Я, недолго думая, пристроилась на ней, подняв рубашонку. После они утащили её в угол.

– Девочки, а сколько мальчиков было со мной? Что они говорили, когда мы в поход уходили? Мы что, всё держали в тайне, собираясь бежать? – стала я осторожно выуживать информацию.

– Все боятся и молчат. Их за это не похвалят. Из вашей ватаги ушли все. Все десять мальчиков, – зашептались девочки, округлив глаза.

– Из моей? Я что, командовала взрослыми парнями? Они слушали меня? – это меня сильно потрясло.

Ужасу моему не было предела. Вот начудила, так начудила! А почему я? Это Селина–Викинг шалила. Да, а отвечать мне! Если сразу не пришибли, значит, поживу ещё. Но ведь и не лечили, думали, сама помру. Я и здесь поперёк всех пошла. Вылезла, выкарабкалась. Но я ведь не Селина! А как она появится? Тогда меня в рабство продадут. Полный пипец! Я снова заревела, и девки, перепугавшись, убежали, закрыв дверь.

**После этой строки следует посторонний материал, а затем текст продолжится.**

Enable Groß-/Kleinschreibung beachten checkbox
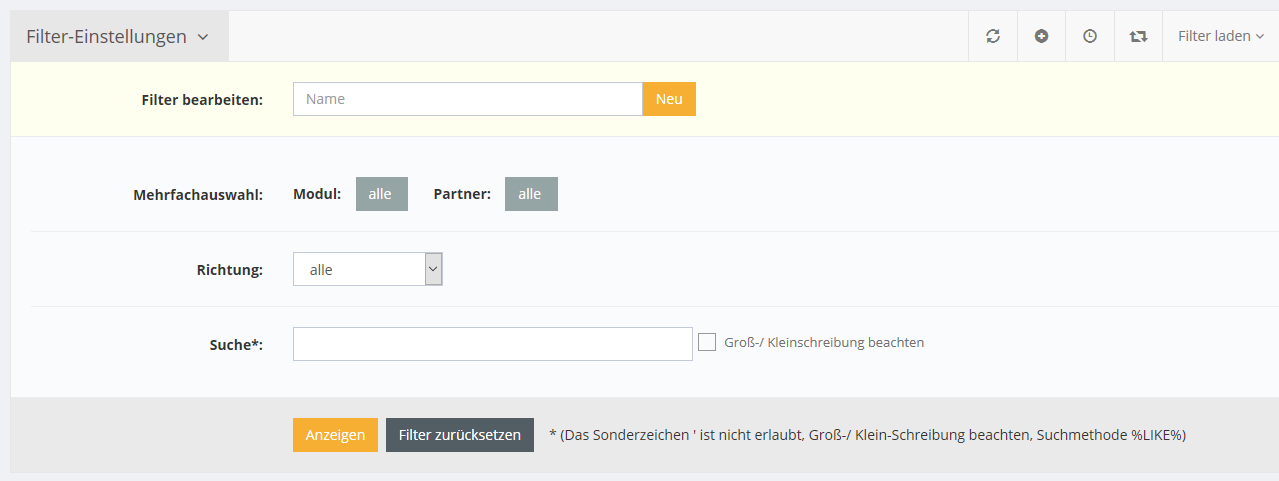 click(x=707, y=342)
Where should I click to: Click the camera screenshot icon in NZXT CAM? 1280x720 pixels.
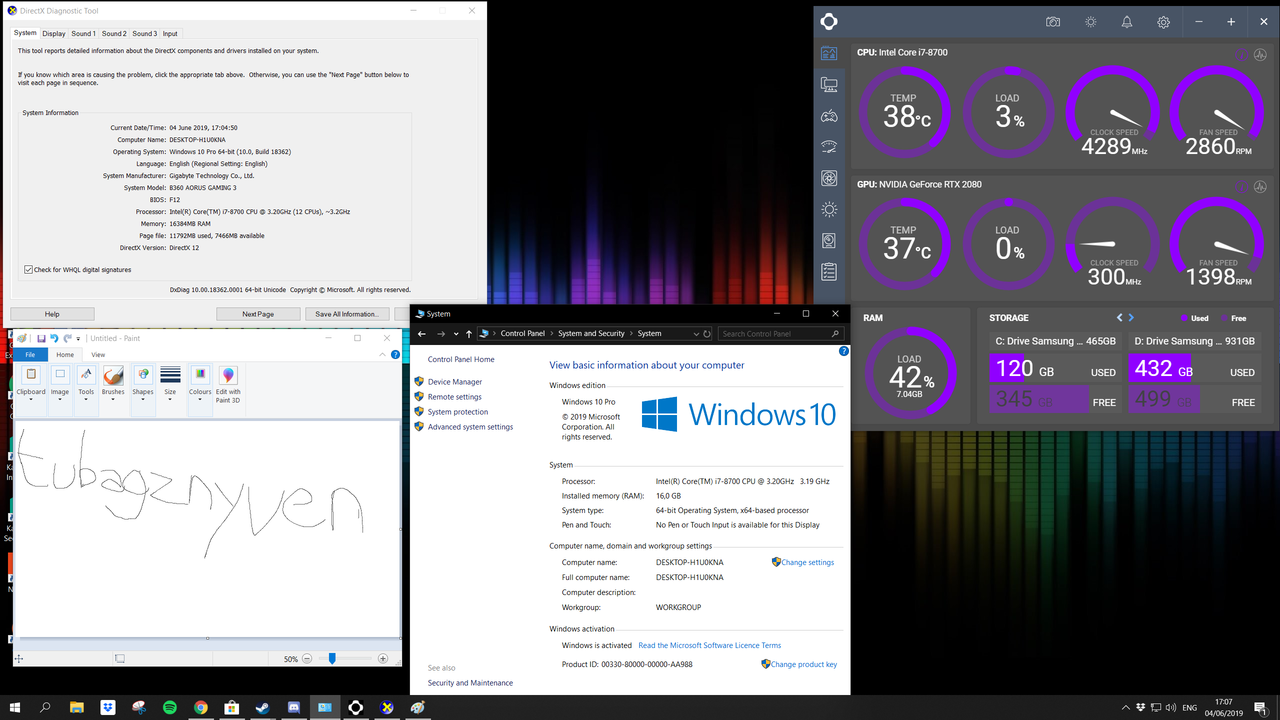(1053, 22)
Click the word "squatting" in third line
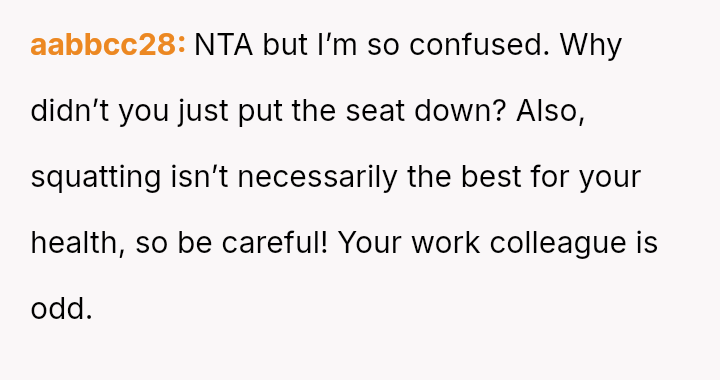 point(96,178)
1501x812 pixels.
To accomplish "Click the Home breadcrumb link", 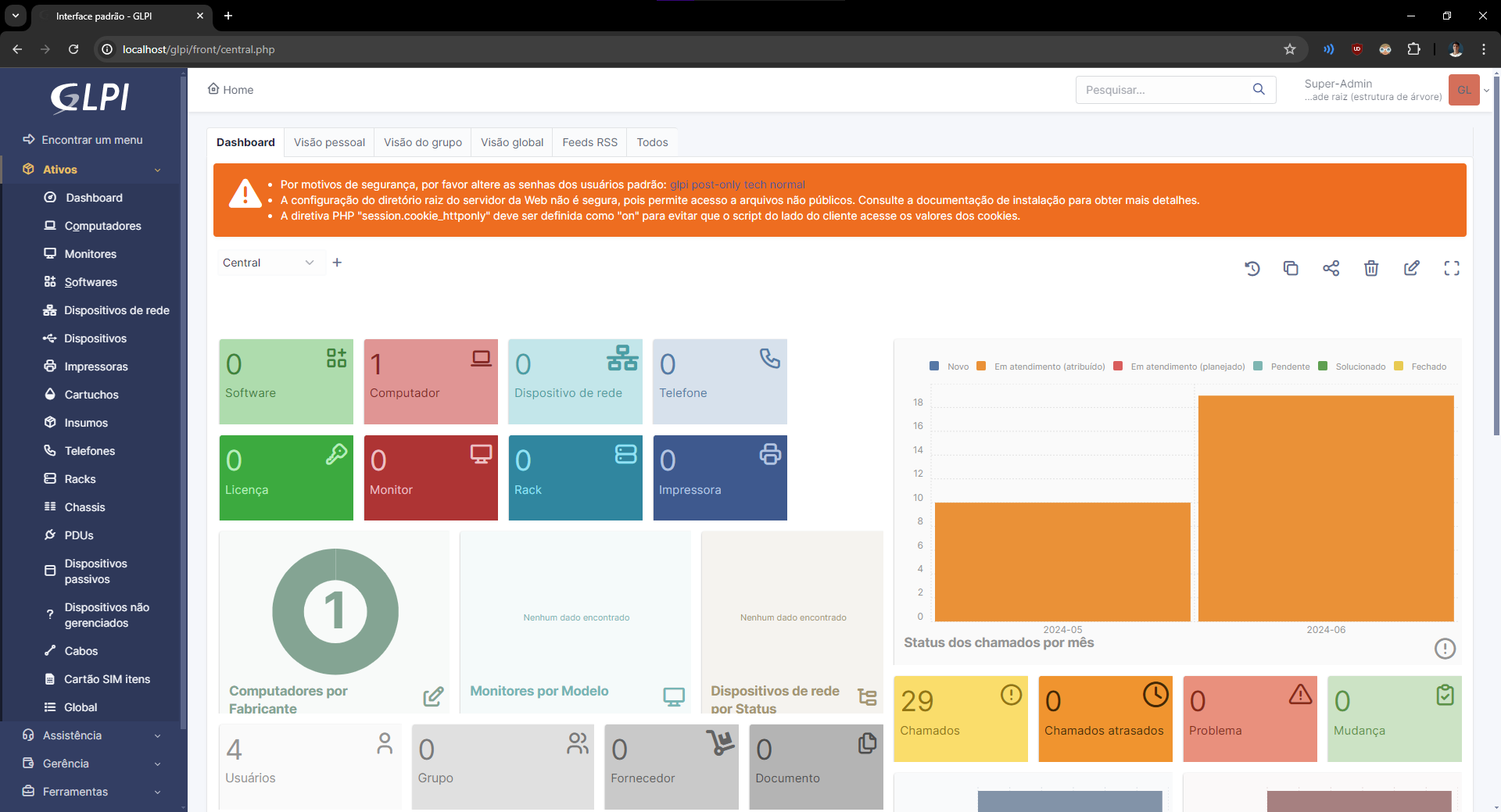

Утром пришла кормилица и принесла полную тарелку всяких ягод. Здесь было немного малины, ежевики, тёрна, смородины и лесной клубники. Сверху лежал кусок хлеба. Недоставало сахара. Но это – больная тема здешних обитателей. По–моему, этого никто не видит.

– Матка, курка, яйко, млеко, давай–давай! Цукор, бутер, брот, давай–давай! – стала я вспоминать советские фильмы про войну.

Я бормотала это с полным ртом, глядя в тарелку. И вдруг услышала полный горечи, скорбно звучащий ответ:

– Найн цукор, найн брот, ништ аллес. Битте аллес эссен.

Я была в шоке. Она услышала моё бормотание и ответила. Я в школе учила английский – и везде ни бум–бум. Будет говорить, а я её не пойму. Следить надо за языком! Фильтровать базар!

Кормилица вскоре ушла, вновь пришли девки.

– Ваша кормилица утром в лес ходила, ягоды собирала для вас. Она вас любит, как свою дочь. Вы только родились, а она за неделю до вас родила сына, Юргеном назвала. Вот вас ей и отдали, освободив от остальных работ. Её из похода Конунг уже беремчатую привёз. Наши отцы привозят нам из походов рабов, они на нас даже глаза не могут поднять. А мы любого можем отлупить, оттаскать за волосы. Ваша тоже не подарок. Мы лупим её сына, а она закрывает его собой и шепчет: «Бейте, бейте». Так смешно, – смеясь, рассказывали они.

– Не «бейте, бейте», а «пожалуйста, не бейте», – зашипела я.

– Да какая нам разница, что там шепчет рабыня? – смеялись они, не замечая, как у меня портится настроение.

– А я тоже смотрела и смеялась? – спросила я, зверея.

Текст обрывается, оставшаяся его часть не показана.